Сначала Рада оживлённо болтала, часто повторяя имя Гая, а Максим то и дело подтверждал, что Гай хороший, но добавлял по-немецки, что нельзя бить людей по лицу, что это странно и что он, Максим, этого не понимает. Однако по мере того как улицы становились всё уже, темнее и слякотнее, речь Рады всё чаще прерывалась. Иногда она останавливалась и вглядывалась в темноту, и Максим думал, что она выбирает дорогу посуше, но она искала в темноте что-то другое, потому что луж она не видела, и Максиму приходилось каждый раз легонько оттягивать её на сухие места; а там, где сухих мест не было, он брал её под мышку и переносил — ей это нравилось, каждый раз она замирала от удовольствия, но тут же забывала об этом, потому что она боялась. Чем дальше они уходили от кафе, тем больше она боялась. Сначала Максим пытался найти с нею нервный контакт, чтобы передать ей немного бодрости и уверенности, но, как и с Фанком, это не получалось. И когда они вышли из трущоб и оказались на совсем уже грязной, немощёной дороге, справа от которой тянулся бесконечный мокрый забор с ржавой колючей проволокой наверху, а слева — непроглядно чёрный, зловонный пустырь без единого огонька, Рада совсем увяла — она чуть не плакала, и Максим, чтобы хоть немножко поднять настроение, принялся во всё горло петь подряд самые весёлые из известных ему песен; и это помогло, но ненадолго, лишь до конца забора. А потом снова потянулись дома, длинные, жёлтые, двухэтажные, с тёмными окнами; из них пахло остывающим металлом, органической смазкой, ещё чем-то душным и чадным, редко и мутно горели фонари, а вдали, под какой-то глухой аркой, стояли нахохлившиеся мокрые люди, и Рада остановилась.
Она вцепилась в его руку и заговорила прерывистым шёпотом: она была полна страха за себя и ещё больше за него. Шепча, она потянула его назад, и он повиновался, думая, что ей от этого станет лучше, но потом понял, что это просто безрассудный акт отчаяния, и упёрся.
— Пойдёмте, — сказал он ей ласково. — Пойдёмте, Рада. Плохо нет. Хорошо.

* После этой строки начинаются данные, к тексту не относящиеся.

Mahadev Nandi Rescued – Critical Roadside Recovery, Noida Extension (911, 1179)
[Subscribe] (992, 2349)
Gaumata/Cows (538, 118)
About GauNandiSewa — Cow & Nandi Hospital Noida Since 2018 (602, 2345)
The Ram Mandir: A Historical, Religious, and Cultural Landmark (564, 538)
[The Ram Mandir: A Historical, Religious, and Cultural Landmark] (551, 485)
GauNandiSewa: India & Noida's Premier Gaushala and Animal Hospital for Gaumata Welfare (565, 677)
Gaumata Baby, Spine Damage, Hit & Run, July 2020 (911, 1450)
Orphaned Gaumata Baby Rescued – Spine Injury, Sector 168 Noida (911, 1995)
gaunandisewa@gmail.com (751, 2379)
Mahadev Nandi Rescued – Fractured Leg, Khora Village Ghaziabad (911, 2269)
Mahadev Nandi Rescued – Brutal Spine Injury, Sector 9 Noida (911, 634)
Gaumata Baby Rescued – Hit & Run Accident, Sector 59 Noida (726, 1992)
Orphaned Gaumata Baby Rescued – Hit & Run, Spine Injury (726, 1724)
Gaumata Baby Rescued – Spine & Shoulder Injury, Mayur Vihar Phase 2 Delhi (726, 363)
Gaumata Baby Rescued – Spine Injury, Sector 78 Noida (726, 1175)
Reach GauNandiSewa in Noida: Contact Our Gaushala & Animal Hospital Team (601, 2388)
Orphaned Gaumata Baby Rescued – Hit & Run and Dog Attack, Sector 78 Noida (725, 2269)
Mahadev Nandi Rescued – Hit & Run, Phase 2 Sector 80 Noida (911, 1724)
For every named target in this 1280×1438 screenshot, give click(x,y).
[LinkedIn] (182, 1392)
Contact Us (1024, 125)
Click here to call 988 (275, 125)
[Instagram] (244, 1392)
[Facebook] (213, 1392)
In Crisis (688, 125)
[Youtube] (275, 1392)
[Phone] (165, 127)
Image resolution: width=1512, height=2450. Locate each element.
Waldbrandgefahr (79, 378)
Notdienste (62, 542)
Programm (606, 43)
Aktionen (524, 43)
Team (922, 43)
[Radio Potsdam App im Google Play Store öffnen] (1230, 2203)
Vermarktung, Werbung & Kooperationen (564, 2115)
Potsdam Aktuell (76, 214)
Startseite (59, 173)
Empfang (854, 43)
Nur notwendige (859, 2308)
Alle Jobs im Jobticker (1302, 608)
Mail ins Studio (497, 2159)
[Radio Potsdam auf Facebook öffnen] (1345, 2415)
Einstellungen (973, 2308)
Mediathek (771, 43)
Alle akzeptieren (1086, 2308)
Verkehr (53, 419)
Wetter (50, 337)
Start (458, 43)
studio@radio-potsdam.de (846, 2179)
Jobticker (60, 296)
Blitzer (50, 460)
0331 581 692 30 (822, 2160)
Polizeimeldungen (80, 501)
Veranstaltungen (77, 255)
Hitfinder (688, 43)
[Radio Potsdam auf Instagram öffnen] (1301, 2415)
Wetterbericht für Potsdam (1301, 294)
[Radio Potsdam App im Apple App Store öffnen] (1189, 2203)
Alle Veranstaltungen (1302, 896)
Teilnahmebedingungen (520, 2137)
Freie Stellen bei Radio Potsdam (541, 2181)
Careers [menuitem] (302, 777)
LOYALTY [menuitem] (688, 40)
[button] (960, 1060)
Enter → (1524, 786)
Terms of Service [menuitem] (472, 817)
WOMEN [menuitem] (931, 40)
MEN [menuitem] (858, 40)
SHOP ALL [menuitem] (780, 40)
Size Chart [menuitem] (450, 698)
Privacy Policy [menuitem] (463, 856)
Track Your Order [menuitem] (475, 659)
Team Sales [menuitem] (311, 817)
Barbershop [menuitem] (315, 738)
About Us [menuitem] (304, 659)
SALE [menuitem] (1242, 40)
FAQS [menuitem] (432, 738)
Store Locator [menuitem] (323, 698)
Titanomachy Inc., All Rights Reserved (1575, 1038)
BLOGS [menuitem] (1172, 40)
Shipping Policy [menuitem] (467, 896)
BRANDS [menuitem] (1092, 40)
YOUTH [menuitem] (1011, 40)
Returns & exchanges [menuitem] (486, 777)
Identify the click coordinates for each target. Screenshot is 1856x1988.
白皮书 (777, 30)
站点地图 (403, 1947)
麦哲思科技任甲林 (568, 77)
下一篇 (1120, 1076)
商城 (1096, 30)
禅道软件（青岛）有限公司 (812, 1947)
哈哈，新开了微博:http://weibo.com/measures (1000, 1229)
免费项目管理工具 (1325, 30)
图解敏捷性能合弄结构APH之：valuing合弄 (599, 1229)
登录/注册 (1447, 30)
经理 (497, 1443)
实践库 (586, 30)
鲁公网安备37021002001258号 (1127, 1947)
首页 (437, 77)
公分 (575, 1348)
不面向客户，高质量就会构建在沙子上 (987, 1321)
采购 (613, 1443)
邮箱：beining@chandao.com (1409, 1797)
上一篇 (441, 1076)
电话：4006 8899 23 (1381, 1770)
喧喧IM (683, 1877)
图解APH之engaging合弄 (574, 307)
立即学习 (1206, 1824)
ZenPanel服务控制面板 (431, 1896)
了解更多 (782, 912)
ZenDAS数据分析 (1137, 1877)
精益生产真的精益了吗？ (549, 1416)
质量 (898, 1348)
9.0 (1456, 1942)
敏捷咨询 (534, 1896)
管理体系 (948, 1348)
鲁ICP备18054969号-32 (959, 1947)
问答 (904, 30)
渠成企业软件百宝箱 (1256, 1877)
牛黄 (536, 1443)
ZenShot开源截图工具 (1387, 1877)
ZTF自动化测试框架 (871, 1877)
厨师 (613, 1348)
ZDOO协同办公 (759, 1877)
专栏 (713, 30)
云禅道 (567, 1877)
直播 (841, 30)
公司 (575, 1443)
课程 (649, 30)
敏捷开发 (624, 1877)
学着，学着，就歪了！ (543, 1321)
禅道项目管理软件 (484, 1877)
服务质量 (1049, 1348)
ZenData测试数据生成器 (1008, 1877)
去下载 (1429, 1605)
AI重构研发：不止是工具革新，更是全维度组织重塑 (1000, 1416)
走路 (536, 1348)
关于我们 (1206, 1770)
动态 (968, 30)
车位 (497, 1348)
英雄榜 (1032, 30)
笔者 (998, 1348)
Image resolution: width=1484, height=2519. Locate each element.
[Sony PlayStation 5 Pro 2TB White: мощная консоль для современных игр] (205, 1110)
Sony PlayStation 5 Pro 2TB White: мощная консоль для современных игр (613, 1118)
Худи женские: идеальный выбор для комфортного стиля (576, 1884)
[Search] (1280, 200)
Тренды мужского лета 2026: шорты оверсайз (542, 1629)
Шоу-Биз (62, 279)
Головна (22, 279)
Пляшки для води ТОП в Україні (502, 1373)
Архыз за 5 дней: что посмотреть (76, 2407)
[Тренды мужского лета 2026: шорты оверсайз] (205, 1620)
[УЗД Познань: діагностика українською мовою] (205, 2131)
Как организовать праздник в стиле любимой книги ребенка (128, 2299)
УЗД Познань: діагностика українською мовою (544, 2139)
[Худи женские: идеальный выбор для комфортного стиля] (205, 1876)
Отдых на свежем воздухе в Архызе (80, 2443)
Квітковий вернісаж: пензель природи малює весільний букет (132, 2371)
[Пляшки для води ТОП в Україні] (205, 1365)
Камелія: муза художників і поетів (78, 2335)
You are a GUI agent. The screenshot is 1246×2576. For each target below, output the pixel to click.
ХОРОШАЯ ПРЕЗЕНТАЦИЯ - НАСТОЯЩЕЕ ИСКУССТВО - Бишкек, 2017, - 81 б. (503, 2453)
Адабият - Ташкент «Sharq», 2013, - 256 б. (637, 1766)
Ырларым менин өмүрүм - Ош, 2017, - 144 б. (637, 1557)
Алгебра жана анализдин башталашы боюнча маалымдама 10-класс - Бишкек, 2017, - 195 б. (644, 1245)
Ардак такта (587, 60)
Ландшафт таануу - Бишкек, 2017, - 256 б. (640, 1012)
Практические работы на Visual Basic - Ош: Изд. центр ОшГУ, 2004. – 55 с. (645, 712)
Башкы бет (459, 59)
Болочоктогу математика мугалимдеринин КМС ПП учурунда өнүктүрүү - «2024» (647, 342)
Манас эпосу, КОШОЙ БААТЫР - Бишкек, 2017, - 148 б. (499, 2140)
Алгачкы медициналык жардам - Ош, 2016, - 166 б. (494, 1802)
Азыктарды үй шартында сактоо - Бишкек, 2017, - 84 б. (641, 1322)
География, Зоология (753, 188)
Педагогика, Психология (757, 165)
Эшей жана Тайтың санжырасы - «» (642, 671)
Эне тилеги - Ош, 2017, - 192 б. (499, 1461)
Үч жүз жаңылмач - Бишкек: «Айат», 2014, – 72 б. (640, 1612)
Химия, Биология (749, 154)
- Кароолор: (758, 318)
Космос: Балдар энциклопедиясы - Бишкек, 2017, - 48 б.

Она послушалась, как ребёнок. Он повёл её, хотя и не знал дороги, и вдруг понял, что она боится этих мокрых фигур, и очень удивился, потому что в них не было ничего страшного и опасного — так себе, обыкновенные, скрючившиеся под дождём аборигены, стоят и трясутся от сырости. Сначала их было двое, потом откуда-то появились третий и четвёртый с огоньками наркотических палочек.
Максим шёл по пустой улице между жёлтыми домами прямо на эти фигуры, а Рада всё теснее прижималась к нему, и он обнял её за плечи. Ему вдруг пришло в голову, что он ошибается, что Рада дрожит не от страха, а просто от холода. В мокрых людях не было совершенно ничего опасного; он прошёл мимо них, мимо этих сутулых, длиннолицых, озябших, засунувших руки глубоко в карманы, притопывающих, чтобы согреться, жалких, отравленных наркотиком, и они как будто даже не заметили его с Радой, даже не подняли глаз, хотя он прошёл так близко, что слышал их нездоровое, неровное дыхание. Он думал, что Рада хоть теперь успокоится, — они были уже под аркой, — и вдруг впереди, как из-под земли, будто отделившись от жёлтых стен, появились и встали поперёк дороги ещё четверо, таких же мокрых и жалких, но один из них был с длинной толстой тростью, и Максим узнал его.